Höhere Verluste können zu Muskelkrämpfen, Schwindel, Durchblutungsstörungen, Kopfschmerzen, Atemnot sowie Hitzestau und Kollaps führen. Zur Vermeidung eines Flüssigkeitsverlustes sollte deshalb nicht erst getrunken werden, wenn man Durst hat. Das Durstgefühl tritt erst auf, wenn das Flüssigkeitsdefizit bereits zu Leistungseinbußen führt. Für das Trinkverhalten können daher folgende Empfehlungen gegeben werden

  • Schon vor dem Training/Spiel ausreichend trinken. Nach dem Aufwärmen 200—250 ml Flüssigkeit zuführen, damit der Spieler nicht mit einem Defizit das Training/Spiel beginnt
  • Im Spiel jede Gelegenheit (alle 15—20 Minuten) nutzen, um 200—250 ml zu trinken
  • Im Training zwischen einzelnen Übungs- oder Spielformen dem Spieler die Möglichkeit geben, kleine Trinkmengen (200—250 ml) aufzunehmen
  • In der Halbzeitpause in kleinen Schlucken trinken und keine großen Flüssigkeitsmengen auf einmal zu sich nehmen
  • Nach dem Training/Spiel ausreichend trinken

 

Apfelsaftschorle

Die Apfelsaftschorle ist ein ideales Getränk vor allem nach dem Training oder Spiel. Neben enthaltenen Mineralien und Vitaminen wird besonders durch den hohen Kaliumanteil die schnelle Wiederauffüllung der entleerten Kohlenhydratspeicher in der Regeneration unterstützt.

Weitere Getränke

Auch handelsübliche Fruchtsäfte können im Fußball verwendet werden. Sie enthalten neben Kohlenhydraten Vitamine und Mineralien. Je nach Geschmack sollten die Fruchtsäfte aber mit Wasser gemischt werden ( 1 Teil Fruchtsaft, 4 Teile Wasser ). Unverdünnte Säfte haben einen hohen Säureanteil und können zu Magenbeschwerden, Aufstoßen oder sogar Erbrechen führen.
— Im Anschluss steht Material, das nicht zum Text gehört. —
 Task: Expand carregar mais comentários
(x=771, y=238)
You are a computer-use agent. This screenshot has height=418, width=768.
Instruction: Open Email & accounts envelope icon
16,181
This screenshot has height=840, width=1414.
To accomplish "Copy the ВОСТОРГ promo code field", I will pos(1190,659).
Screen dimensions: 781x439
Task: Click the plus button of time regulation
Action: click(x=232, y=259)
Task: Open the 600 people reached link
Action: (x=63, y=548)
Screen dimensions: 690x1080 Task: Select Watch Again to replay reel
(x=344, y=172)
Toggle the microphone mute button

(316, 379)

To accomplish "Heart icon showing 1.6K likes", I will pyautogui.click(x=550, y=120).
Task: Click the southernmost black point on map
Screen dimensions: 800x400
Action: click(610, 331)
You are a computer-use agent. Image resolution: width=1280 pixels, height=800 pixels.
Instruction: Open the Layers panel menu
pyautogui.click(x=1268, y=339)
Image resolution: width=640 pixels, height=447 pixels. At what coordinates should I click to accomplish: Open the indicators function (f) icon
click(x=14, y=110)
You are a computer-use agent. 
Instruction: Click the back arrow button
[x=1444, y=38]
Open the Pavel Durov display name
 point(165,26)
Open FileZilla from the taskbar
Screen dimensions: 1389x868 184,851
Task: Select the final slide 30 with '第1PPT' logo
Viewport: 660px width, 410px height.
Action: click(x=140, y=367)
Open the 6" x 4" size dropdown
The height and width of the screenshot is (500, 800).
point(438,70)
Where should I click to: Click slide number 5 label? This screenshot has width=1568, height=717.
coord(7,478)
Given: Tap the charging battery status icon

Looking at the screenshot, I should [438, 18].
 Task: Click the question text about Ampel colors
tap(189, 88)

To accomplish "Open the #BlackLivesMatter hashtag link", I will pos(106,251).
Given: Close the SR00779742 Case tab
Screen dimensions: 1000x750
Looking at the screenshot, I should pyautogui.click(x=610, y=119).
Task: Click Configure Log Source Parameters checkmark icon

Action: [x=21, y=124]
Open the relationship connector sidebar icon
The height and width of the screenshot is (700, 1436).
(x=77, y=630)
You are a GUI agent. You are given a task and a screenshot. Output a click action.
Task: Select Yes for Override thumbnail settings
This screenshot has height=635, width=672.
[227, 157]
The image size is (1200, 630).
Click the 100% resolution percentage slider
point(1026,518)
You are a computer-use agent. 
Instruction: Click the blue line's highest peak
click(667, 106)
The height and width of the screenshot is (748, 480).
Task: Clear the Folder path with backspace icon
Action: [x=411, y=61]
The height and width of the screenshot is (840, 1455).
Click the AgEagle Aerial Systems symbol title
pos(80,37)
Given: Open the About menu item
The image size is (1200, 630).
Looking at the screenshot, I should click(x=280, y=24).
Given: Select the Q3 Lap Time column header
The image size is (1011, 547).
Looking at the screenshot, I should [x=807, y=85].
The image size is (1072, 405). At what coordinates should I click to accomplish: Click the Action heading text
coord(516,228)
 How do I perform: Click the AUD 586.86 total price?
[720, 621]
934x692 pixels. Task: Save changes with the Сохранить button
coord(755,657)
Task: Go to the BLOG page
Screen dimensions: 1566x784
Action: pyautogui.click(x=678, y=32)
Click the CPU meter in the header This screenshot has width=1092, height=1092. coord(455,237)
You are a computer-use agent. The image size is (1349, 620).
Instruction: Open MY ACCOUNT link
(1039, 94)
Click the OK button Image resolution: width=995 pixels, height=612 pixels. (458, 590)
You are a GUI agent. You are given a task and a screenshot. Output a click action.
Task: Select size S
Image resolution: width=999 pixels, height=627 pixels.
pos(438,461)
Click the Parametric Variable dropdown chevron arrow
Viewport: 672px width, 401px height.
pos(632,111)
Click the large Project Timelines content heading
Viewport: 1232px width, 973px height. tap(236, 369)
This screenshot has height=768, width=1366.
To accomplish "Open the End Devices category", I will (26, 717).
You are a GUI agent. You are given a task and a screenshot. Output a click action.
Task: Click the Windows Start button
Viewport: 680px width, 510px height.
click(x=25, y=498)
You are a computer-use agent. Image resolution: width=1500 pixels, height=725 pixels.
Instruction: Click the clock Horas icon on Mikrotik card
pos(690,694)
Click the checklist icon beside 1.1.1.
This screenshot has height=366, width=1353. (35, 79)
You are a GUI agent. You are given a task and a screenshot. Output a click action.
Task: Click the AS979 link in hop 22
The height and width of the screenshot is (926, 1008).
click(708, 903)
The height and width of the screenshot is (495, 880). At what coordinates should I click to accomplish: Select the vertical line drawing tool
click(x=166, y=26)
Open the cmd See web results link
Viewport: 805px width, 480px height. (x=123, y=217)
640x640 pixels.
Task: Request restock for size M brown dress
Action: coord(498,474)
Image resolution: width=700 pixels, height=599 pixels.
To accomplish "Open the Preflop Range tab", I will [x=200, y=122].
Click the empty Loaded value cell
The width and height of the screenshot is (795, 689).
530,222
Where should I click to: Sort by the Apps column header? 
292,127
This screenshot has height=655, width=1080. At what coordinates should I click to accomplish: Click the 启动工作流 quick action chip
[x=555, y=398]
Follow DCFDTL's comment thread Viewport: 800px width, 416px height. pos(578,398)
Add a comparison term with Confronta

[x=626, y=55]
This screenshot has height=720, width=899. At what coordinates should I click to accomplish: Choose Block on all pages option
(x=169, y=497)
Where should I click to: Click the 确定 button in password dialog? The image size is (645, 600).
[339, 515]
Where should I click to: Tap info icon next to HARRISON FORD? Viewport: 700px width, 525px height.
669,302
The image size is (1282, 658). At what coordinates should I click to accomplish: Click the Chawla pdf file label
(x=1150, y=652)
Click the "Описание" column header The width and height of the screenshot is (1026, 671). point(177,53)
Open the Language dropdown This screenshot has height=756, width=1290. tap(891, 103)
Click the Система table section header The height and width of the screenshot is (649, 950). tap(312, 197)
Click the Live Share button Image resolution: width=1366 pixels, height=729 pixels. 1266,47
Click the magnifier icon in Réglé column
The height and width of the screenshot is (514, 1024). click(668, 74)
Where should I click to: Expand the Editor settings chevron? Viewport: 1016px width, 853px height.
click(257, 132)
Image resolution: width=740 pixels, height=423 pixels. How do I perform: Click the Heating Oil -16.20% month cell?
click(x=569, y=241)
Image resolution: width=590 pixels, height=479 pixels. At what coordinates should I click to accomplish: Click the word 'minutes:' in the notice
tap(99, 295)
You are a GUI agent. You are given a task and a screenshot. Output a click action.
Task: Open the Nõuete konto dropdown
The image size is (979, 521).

Reines ( Leitungs- ) Wasser ist zum Flüssigkeitsausgleich ungeeignet. Durch die fehlenden Mineralien (besonders Natrium) und Kohlenhydrate verzögert sich die Aufnahme im Darm. Dadurch gelangt das Wasser langsamer in den Organismus. Große Trinkmengen können u.U. u einer lebensbedrohlichen Situation (Wasservergiftung) führen.

Zuckerhaltige Getränke wie Cola und Limonaden wirken weder durstlöschend, noch enthalten sie Mineralien und Vitamine. Demzufolge werden die aufgetretenen Wasser- und Mineralienverluste nicht ausgeglichen. Ferner wird durch den hohen Zuckergehalt (8—14 %) die angestrebte, schnelle Flüssigkeitsaufnahme verzögert.